* start Excerpted text *
# Goggle and helmet colors?



## Harolddd

Hey guys, 

So right now I am looking to get a new helmet since last year I used my dad helmet which was to large for me. So I am probably going to get the Smith Holt helmet but my question pertains to color combination. Will it look weird to have a black helmet with white goggles and vice versa. Right now I have some white goggles that I primarily use and am trying to decide between white or black helmet.


----------



## BoBBYdaBo$$

my personal opinion is black-white or white-black, they still go good together
color should not be your big issue on deciding though haha


----------



## lo0p

BoBBYdaBo$$ said:


> color should *NOT* be your big issue on deciding though haha


I fixed it for you


----------



## BoBBYdaBo$$

lo0p said:


> I fixed it for you


thanks haha, i hate when i think i type stuff and end up not doing it haha


----------



## Harolddd

BoBBYdaBo$$ said:


> my personal opinion is black-white or white-black, they still go good together
> color should not be your big issue on deciding though haha


Ok I didn't think it would but just wanted to get a different opinion. Yeah it's not I'm getting the Holt either way just wanted to make the best choice I could lol


----------



## craig-b

I rock black goggles and a white helmet. I think it looks sick. White goggles and black helmet would look dope too. Black and white will always look good together no matter what it is.


----------



## grafta

I was gonna be a smart-ass and say black and white are not colours... but it turns out that you can argue that point so I won't :laugh:

I rock a black helmet with white frame/black strap ashburys :dunno:

Haven't had too many negative comments :thumbsup:


----------



## Redmond513

craig-b said:


> I rock black goggles and a white helmet. I think it looks sick. White goggles and black helmet would look dope too. Black and white will always look good together no matter what it is.



ditto. I rock the same color setup.


The fit of the helmet/goggles is more important than the color so make sure that this is secondary.


----------



## notter123

i got the white smith holt helmet, with white framed smith phenom goggles.. looks pretty cool I think!


----------



## grafta

I kinda hate white gear, gets so dirty quickly. Its the only downfall cos it usually looks good


----------



## readimag

Who cares what it looks like I have a brown helmet with lime green, brown and black goggles I painted it white for this season and I am sure it will get painted again.
* end Excerpted text *
**Given task 1**: In the helmet and goggle color thread, which helmet does Harolddd say he will probably get?
The thread and the listing that follows it are unrelated material.
* start Raw records *
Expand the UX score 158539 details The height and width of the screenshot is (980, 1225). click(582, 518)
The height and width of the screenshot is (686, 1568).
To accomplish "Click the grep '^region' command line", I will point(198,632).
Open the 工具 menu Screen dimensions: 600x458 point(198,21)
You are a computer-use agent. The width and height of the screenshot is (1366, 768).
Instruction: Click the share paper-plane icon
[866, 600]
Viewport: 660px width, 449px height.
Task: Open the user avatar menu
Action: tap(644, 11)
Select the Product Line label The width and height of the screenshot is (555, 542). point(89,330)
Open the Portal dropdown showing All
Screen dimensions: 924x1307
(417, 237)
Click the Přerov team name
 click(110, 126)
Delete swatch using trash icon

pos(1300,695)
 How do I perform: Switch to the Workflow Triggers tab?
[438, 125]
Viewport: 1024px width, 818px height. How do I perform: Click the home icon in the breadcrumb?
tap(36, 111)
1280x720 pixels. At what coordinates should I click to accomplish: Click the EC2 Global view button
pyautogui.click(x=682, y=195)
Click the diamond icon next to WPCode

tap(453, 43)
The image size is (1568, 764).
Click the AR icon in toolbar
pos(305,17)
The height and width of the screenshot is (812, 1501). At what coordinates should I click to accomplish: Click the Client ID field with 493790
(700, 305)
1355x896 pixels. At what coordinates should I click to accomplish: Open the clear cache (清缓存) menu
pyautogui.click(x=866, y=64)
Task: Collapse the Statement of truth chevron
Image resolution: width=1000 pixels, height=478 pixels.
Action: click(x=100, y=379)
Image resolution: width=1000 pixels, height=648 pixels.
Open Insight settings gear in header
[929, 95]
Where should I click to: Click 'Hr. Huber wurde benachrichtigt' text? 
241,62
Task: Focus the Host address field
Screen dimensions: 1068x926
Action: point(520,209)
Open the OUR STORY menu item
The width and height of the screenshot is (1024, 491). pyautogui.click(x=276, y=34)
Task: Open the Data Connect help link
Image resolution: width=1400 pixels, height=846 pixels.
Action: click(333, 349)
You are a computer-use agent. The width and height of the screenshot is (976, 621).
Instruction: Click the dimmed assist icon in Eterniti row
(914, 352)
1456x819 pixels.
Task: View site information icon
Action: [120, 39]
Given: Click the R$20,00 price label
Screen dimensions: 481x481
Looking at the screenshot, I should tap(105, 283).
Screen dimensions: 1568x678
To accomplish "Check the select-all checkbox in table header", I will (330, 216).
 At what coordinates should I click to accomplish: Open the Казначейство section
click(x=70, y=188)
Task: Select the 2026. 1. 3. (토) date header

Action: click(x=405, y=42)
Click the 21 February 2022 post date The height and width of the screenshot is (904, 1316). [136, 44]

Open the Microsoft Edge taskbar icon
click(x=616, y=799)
* end Raw records *
**Given task 2**: Recast the listing lines from the one containing "The height and width of the screenshot is (686, 1568)." through the one containing "Open the 工具", both included, as a Markdown table with the columns Row and Line, skipping blank lines.

**Written answer 1**: The Smith Holt helmet.

**Written answer 2**:
| Row | Line |
|---|---|
| 1 | The height and width of the screenshot is (686, 1568). |
| 2 | To accomplish "Click the grep '^region' command line", I will point(198,632). |
| 3 | Open the 工具 menu Screen dimensions: 600x458 point(198,21) |